New paper : Does N2 gas behave as a surfactant during Ag thin-film sputtering deposition? Insights from in vacuo and real-time measurements

02 February 2024
Does N2 gas behave as a surfactant during Ag thin-film sputtering deposition? Insights from in vacuo and real-time measurements

Ramiro Zapata a,b, Matteo Balestrieri a, Iryna Gozhyk a, Hervé Montigaud a, Rémi Lazzari b,∗
a Surface du Verre et Interfaces, UMR 125 CNRS/Saint-Gobain Recherche, 39 Quai Lucien Lefranc BP 135, F-93303 Aubervilliers, France
b CNRS, Sorbonne Université, Institut des NanoSciences de Paris, UMR 7588, 4 Place Jussieu, F-75005 Paris, France

ABSTRACT

Circumventing the thermodynamic trend of 3D growth of noble metals on dielectric substrates to form smooth,
continuous ultra-thin films remains a challenge for many applications involving transparent conductive layers
such as photovoltaic devices or smart windows. In this context, the use of gaseous species as ‘‘surfactants’’
during the sputtering deposition has attracted much attention in the past few years. The effect of N2 on the Ag
growth on amorphous SiO2 is revisited herein in light of film resistivity and UV-visible differential reflectivity
real-time measurements combined with in vacuo x-ray photoemission spectroscopy. Increasing the N2
content in the Ar gas flow (from 0 to 40%) gives rise to a drastic decrease of the percolation threshold thickness,
but at the expense of film conductivity. Photoemission suggests an apparent lack of chemistry between N and
Ag, with the absence of N in the bulk and at the surface of the Ag film despite a nitridation of the substrate
due to activated species in the plasma. The plasmonic response of Ag nanoparticles evidences the dynamic
presence of a N adsorbate that desorbs under vacuum once the growth is stopped. The latter decreases the metal
surface energy, thus inducing a flattening of Ag islands before percolation as proved by optics.

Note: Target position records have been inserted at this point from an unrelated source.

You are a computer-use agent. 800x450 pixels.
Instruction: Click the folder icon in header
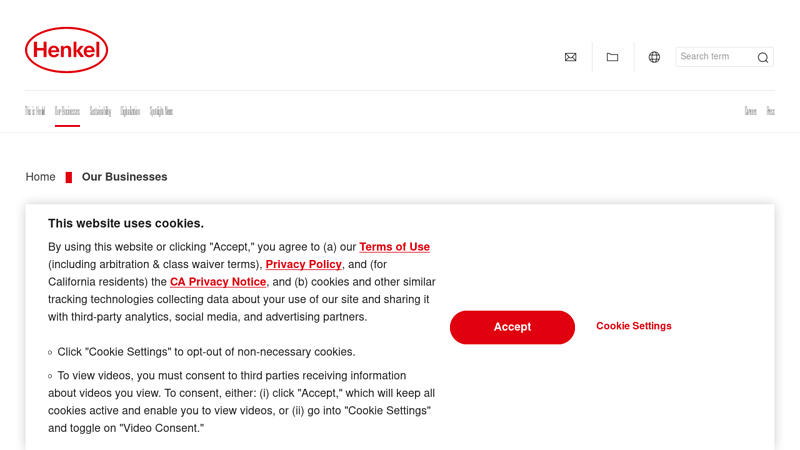[612, 57]
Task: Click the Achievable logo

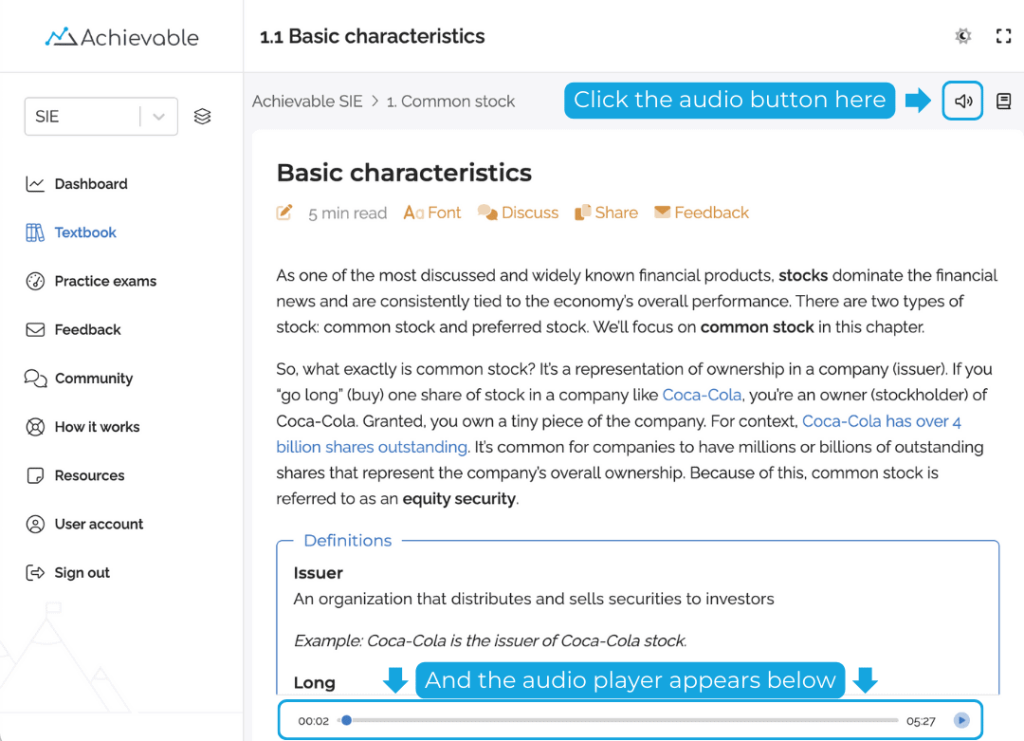Action: (x=120, y=36)
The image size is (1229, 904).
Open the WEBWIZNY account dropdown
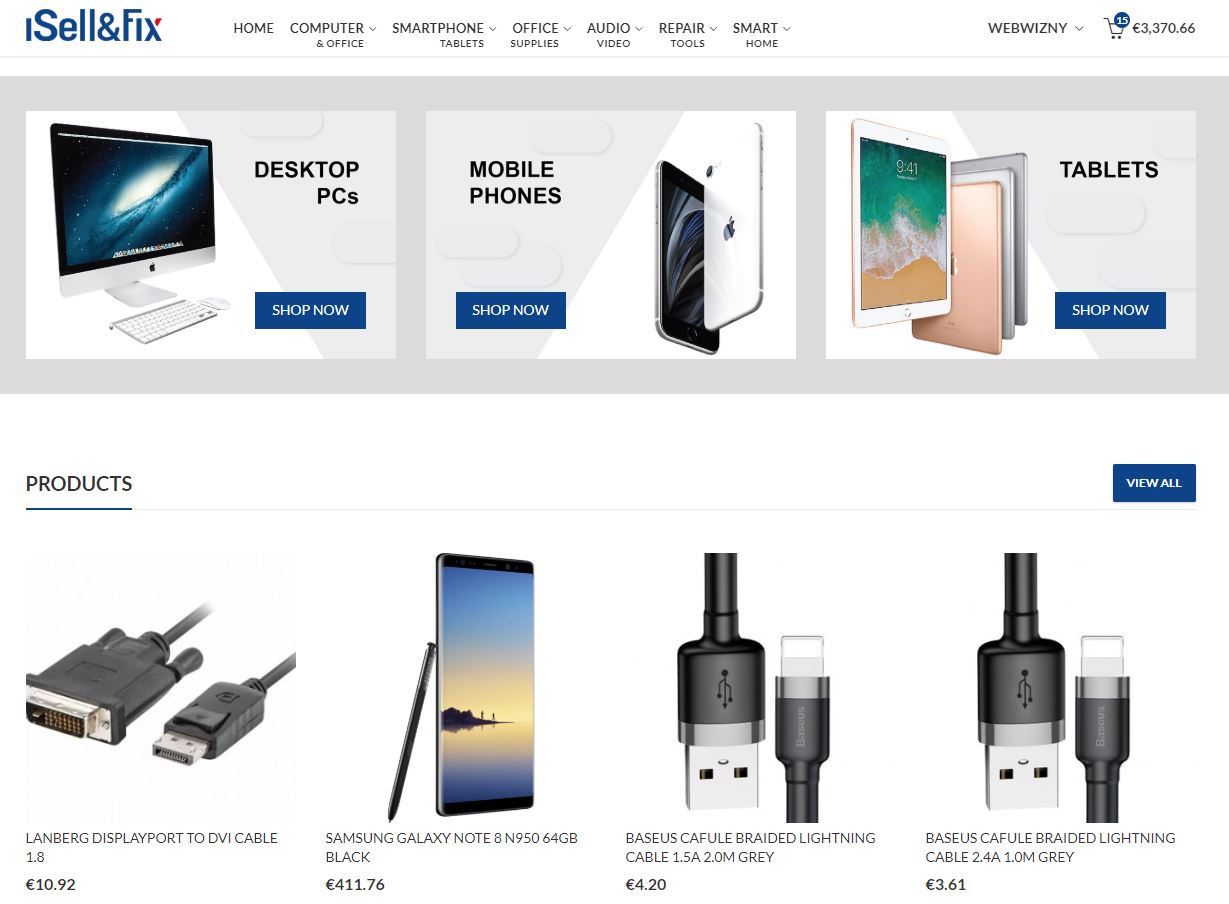coord(1035,28)
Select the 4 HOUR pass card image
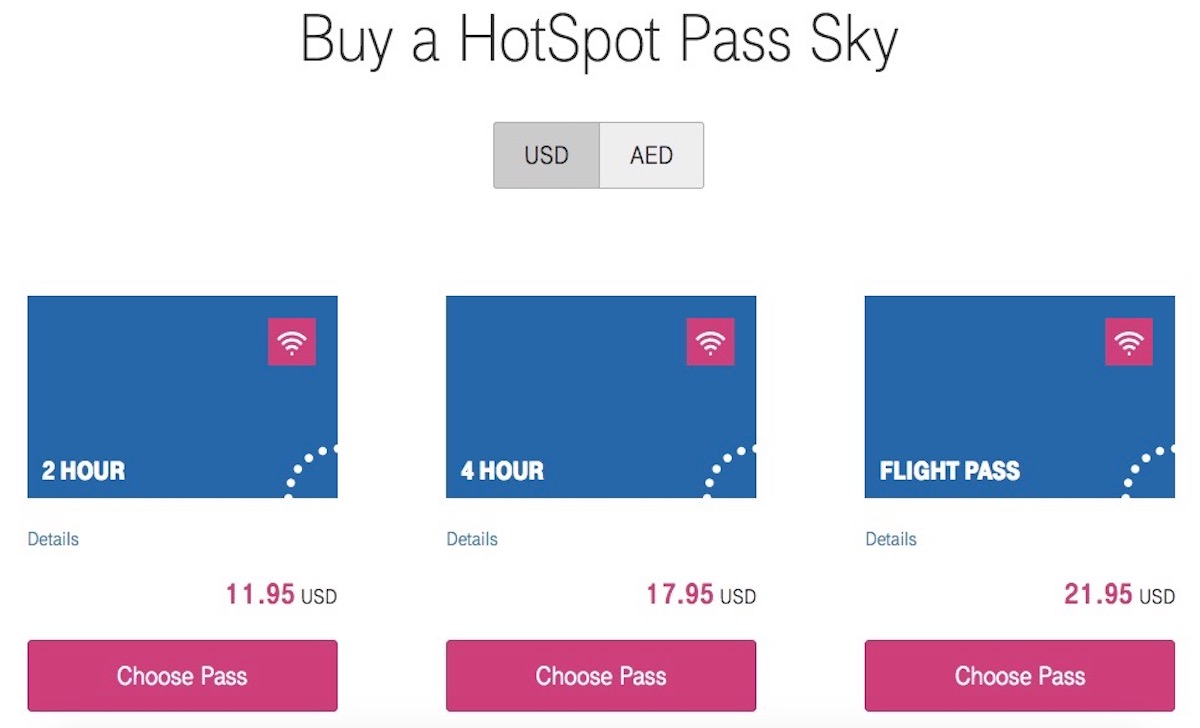Image resolution: width=1200 pixels, height=728 pixels. tap(601, 397)
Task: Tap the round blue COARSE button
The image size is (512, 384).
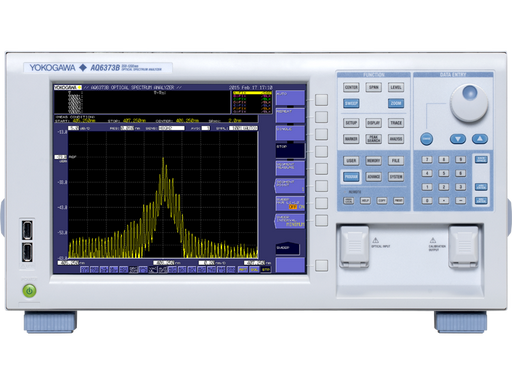Action: pyautogui.click(x=426, y=139)
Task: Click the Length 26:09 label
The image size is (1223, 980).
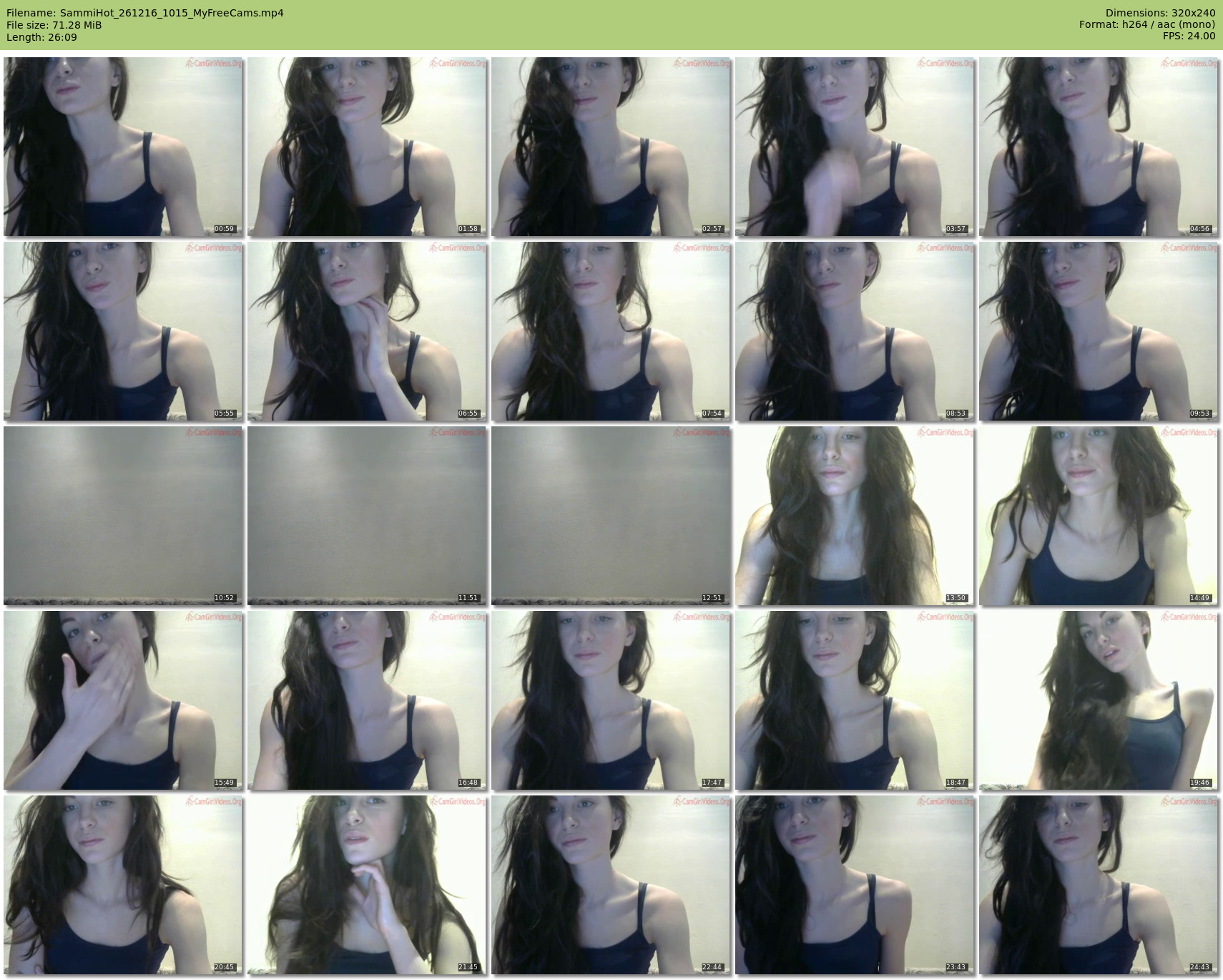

The adsorption
is anisotropic between (111) and (100) facets. All of this explains (i) an earlier percolation resulting from
flattened objects and a delayed coalescence, (ii) the change of film texture as seen by ex situ diffraction and
(iii) the appearance of unfavourable grain boundaries for electrical transport in continuous films. Considering
its immiscibility in the bulk of Ag, its float-out behaviour, its impact on the surface energy and its tendency
to desorb at the end of growth, nitrogen has all the characteristics of a ‘‘surfactant’’ for Ag growth.